Pero este Verdi de la madurez es demasiado excepcional para que el kitsch y las carnavaladas decadentes en las que tan frecuentemente se han convertido las puestas en escena de Aida puedan vencerlo. Incluso la marcha triunfal, el fragmento estelar de los discos publicitados –ironizaba Terenci Moix– como «música clásica para los que odian la música clásica» dista mucho de ser una mera exhibición de vacuo colosalismo escénico. «Esa confluencia de los fastos de la realeza, el clero, la milicia y las ambiciones de Radamès, todo ello en contraposición al lamento de los vencidos y la furiosa irrupción de Amonasro, león acorralado cuyos rugidos llegan a imponerse al pleito sentimental de Amneris y Aida –escribió Moix–, resulta profundamente emocionante», mucho más allá de aquel barniz pompier que tampoco se puede negar.

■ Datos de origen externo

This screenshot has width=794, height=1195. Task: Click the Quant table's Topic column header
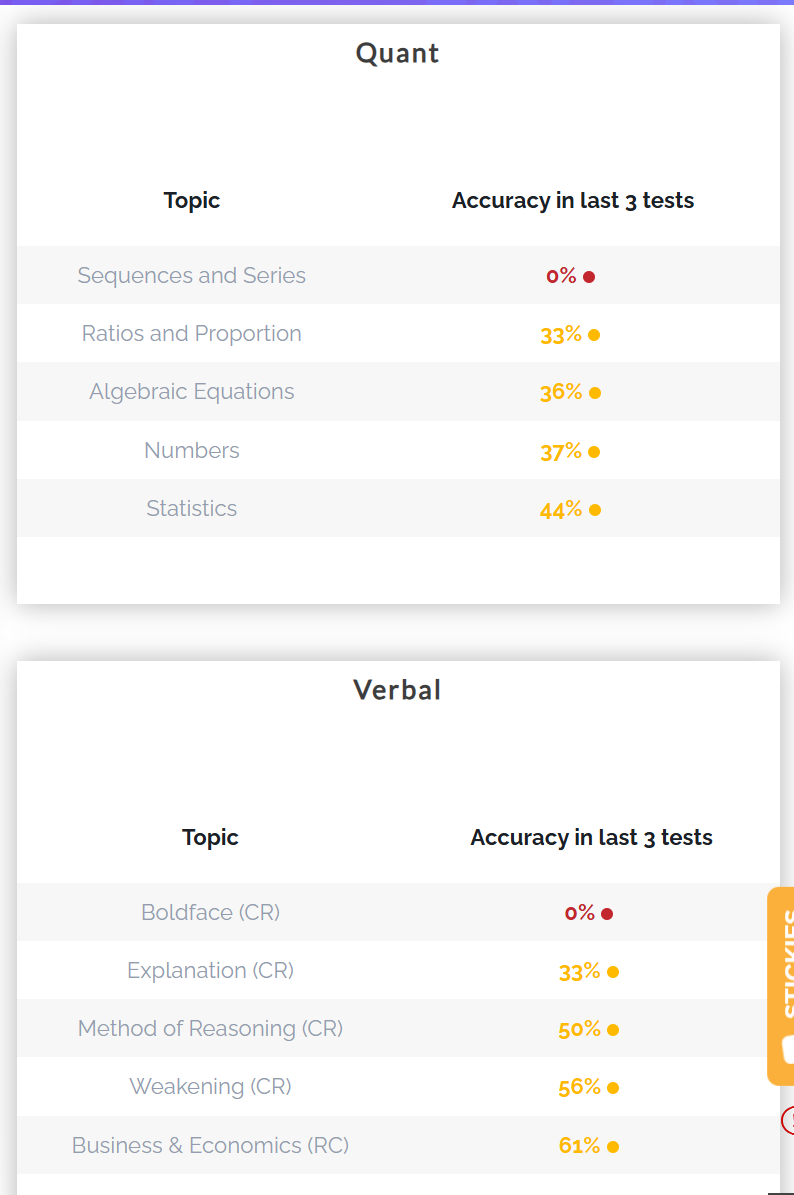tap(192, 200)
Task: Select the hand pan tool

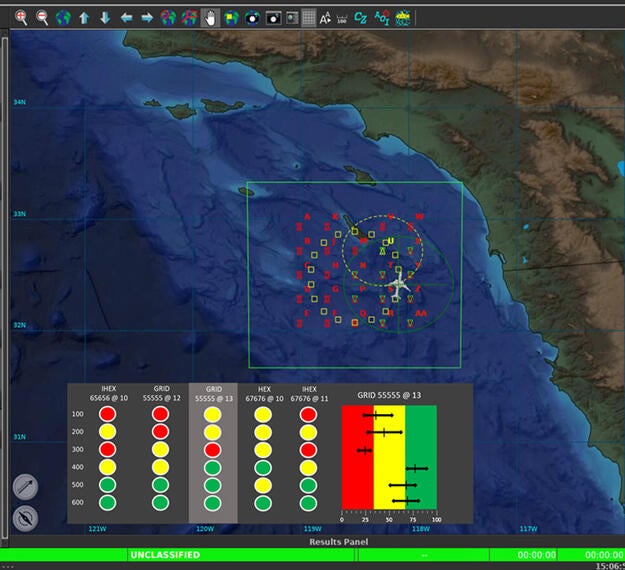Action: click(x=210, y=17)
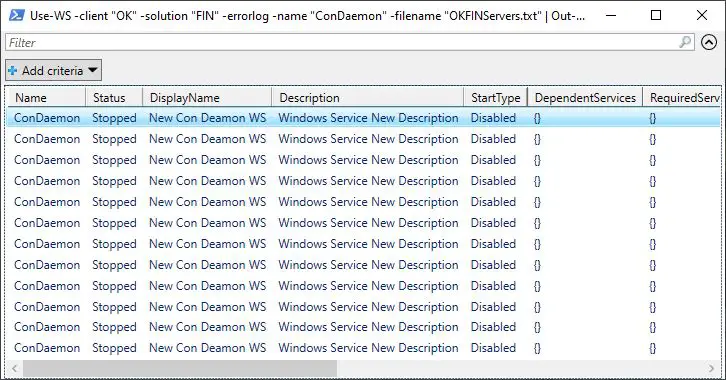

Para Wieland Wagner, Aida expone cómo el poder religioso, en su fanatismo inmisericorde, frena la libertad, la conciliación y el amor. Y es que, en su esencia, Aida es una obra sobre un amor que es más poderoso que el odio entre los pueblos, el conflicto entre convicciones religiosas incompatibles, las diferencias sociales e incluso las traiciones. Un amor tan sólido como el muro que impide su consumación. Es un drama íntimo sobre un amor sacrificado a los intereses del poder, desarrollado, eso sí, en un contexto que evoca el esplendor de una civilización de la que se estaba descubriendo un legado indescifrable, supersticioso, ritual y espectacular. La grandeza de Verdi consiste en no integrar los dos planos individual y colectivo de la obra, sino en simplemente superponerlos. Más allá de esas escenas de masas tan fáciles de caricaturizar, hay que insistir que esta es una obra que expresa el amor, los celos, la nostalgia y la humillación de unos personajes encerrados en alcobas, en parajes clandestinos, en la oscuridad de la noche o entre las piedras de la propia tumba. En los claroscuros de esos espacios íntimos reside la auténtica grandeza de la obra.

Pero está la aparatosidad de todo lo demás, y no es extraño que, por un motivo y por el otro, Aida se haya convertido en la ópera más popular de la lírica italiana. Su regreso al Teatro Real después de veinte años es un auténtico acontecimiento y, también, un autohomenaje de la institución a uno de los espectáculos más impresionantes de las primeras temporadas de aquel Real recién reconvertido en teatro de ópera. La recordada puesta en escena de Hugo de Ana ha sido readaptada por el propio director de escena, escenógrafo y figurinista con el objetivo de convertirla en una brillante producción de repertorio.

Además, Aida ha sido, desde luego, el caballo de batalla de las grandes voces verdianas de todas las generaciones. Por eso tiene todo el sentido del mundo dedicar estas funciones de Aida a Pedro Lavirgen, uno de los tenores españoles más extraordinarios de su generación y uno de los mejores intérpretes del rol de Radamès.

Lavirgen fue, desde finales de los años 1960 hasta 1980, uno de los mejores defensores del repertorio más duro de la cuerda de tenor y figura esencial en las temporadas de los teatros españoles de la época. Cantó Aida en el Gran Teatre del Liceu de Barcelona en la temporada 1967-1968 y en la 1970-1971 junto a Ángeles Gulín. En Madrid cantó Cavalleria rusticana (1965), Tosca (1968), Carmen (1973), Pagliacci (1974), La forza del destino (1977), Norma (1978), Macbeth (1980) y Simon Boccanegra (1982), casi siempre en el Teatro de la Zarzuela, donde se celebraban las temporadas operísticas madrileñas antes de la reapertura del Teatro Real.

Madrid tiene una deuda de gratitud con este artista extraordinario que, desde luego, no va a paliar el hecho de que el Teatro Real le dedique el acontecimiento de volver a acoger en su escenario una de las óperas a las que más ligada estuvo su impresionante carrera artística.

Espectacular producción

Entre los días 7 y 25 de marzo el Teatro Real ofrecerá 17 funciones de Aida, recuperando la espectacular producción concebida por Hugo de Ana para la inauguración de la segunda temporada del ‘nuevo’ Teatro Real, en octubre de 1998. Las ocho funciones de entonces se unían a las 353 que tuvieron lugar en las temporadas anteriores al cierre del teatro, en 1925. Durante ese periodo el popular título verdiano fue el más representado en el Real, siendo Giuseppe Verdi el compositor preferido del público madrileño del siglo XIX.